UGMA is the older law, set up in 1956. UTMA was introduced in 1986 to add more flexibility in terms of usage and investments. The basic structure is the same. The account is owned by a minor but an adult custodian controls the account until the minor reaches legal majority. The minor has tax liability for any income over a certain amount, which changes year to year. The basic differences are:
- Asset Selection: UGMA allows investment in bank deposits, insurance policies and securities. UTMA allows for a broader range of investments, including real property
- Usage: UGMA accounts may be used for the child’s support. UTMA accounts have broader usage.
A custodial account doesn’t have to be huge, but opening one may be more expensive than opening a 529 plan, and vary widely between providers. For instance, at Charles Schwab, the account minimum for a 529 plan is $25, while the minimum for a custodial account is $100. At Fidelity, however, you can open a 529 plan for $15 a month or $50, while a custodial account requires $2500. At Vanguard, the minimum for opening either a 529 Plan or a custodial account is $3000 (Nevada residents can open 529 Plans for $1000.)
How a Custodial Account Can Teach about Investing
If you are interested in exploring saving for your child, you probably have already set up at least one custodial account: a savings account in their name at your bank. Unless the interest exceeded the limit ($1000 last year, $1050 for 2015), you haven’t been liable for taxes on it. Maybe you’ve been able to get your child actively involved in saving, so he can watch his money grow.

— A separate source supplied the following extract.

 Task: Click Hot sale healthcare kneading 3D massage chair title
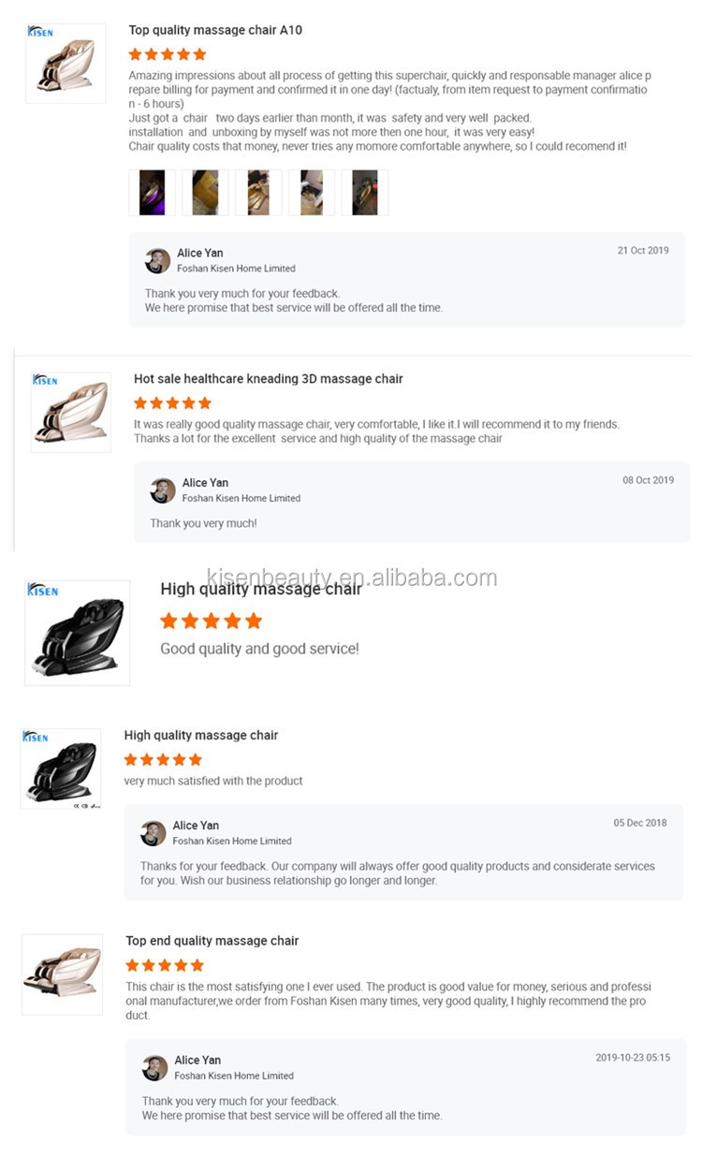click(x=269, y=379)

The problem is that today’s low interest rates on savings accounts aren’t going to get your kid very excited about the power of compounding. Take our credit union: the published percentage rate on the kid’s savings accounts is 0.75%. Savings accounts just aren’t going to generate meaningful income to get a kid excited about interest.
On the other hand, setting up a custodial brokerage account can allow for a lot more discussions about investing. Little ones aren’t going to engage in a lot of discussion about stocks and bonds, but custodial accounts can be a good way of introducing teenagers to the power of saving and investing. You’ll also be teaching them about taxes and other financial literacy topics.

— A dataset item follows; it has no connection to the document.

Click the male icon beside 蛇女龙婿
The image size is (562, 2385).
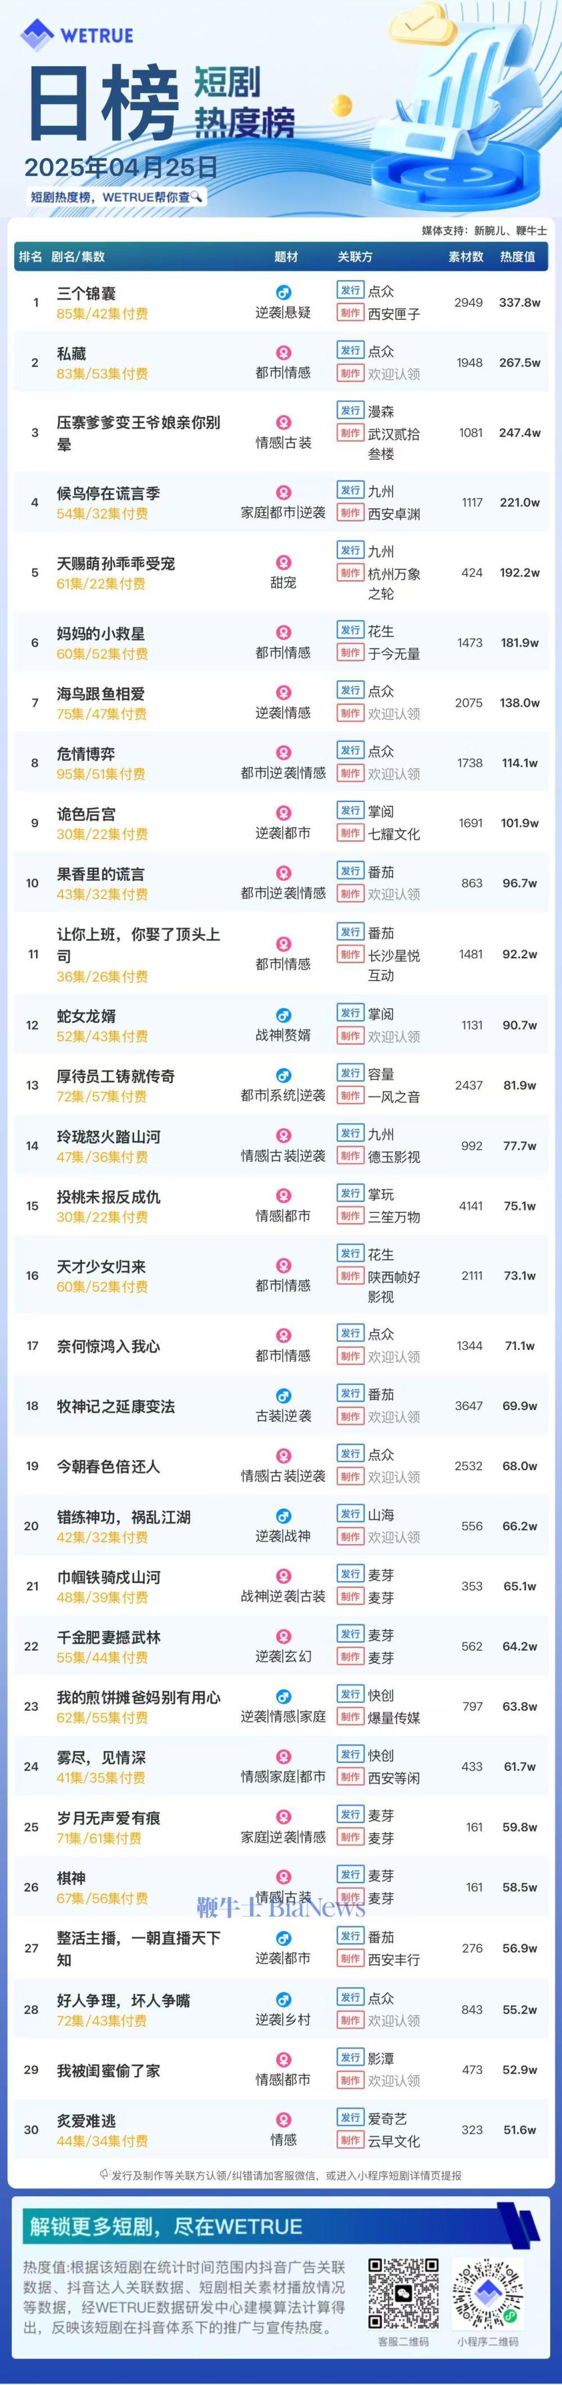(283, 1016)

Remember, you control the account, at least until the child reaches her majority.
If you make the investment choices, you can explain why you make the choices you do. You can apply your tried and true investment strategy, or do things to minimize income taxes like buying municipal bonds, growth-oriented stocks and mutual funds that don’t pay dividends, or US Savings Bonds that are not going to mature soon.
Even if you start with making the investments yourself, it might be a good idea after a while to let your child make some choices. You don’t have to relinquish control of the entire account. You might give the child a choice between 2 or 3 mutual funds or stocks, or you might earmark some of the money for his choices. If your child makes the choices with your guidance, you can teach him how to evaluate investments. He will have the chance to see the results of those choices, and he’ll benefit or pay for those choices just like he will later in life.
To make a custodial account a successful teaching tool, have regular financial reviews with your child. Make sure your child understands her investments before she makes them. Track results and discuss plans for how she will eventually use the money.
Is a Custodial Account Worth the Hassle?
Is a custodial account worth the extra risks, responsibilities and tax obligations? That’s going to depend on your personal situation.
If you are behind on your own savings and retirement planning, forget about it. Contributing to a custodial account is a luxury you can’t afford. You often hear “You can borrow money for college, but not for retirement.” Just because it’s a cliche doesn’t mean it’s false.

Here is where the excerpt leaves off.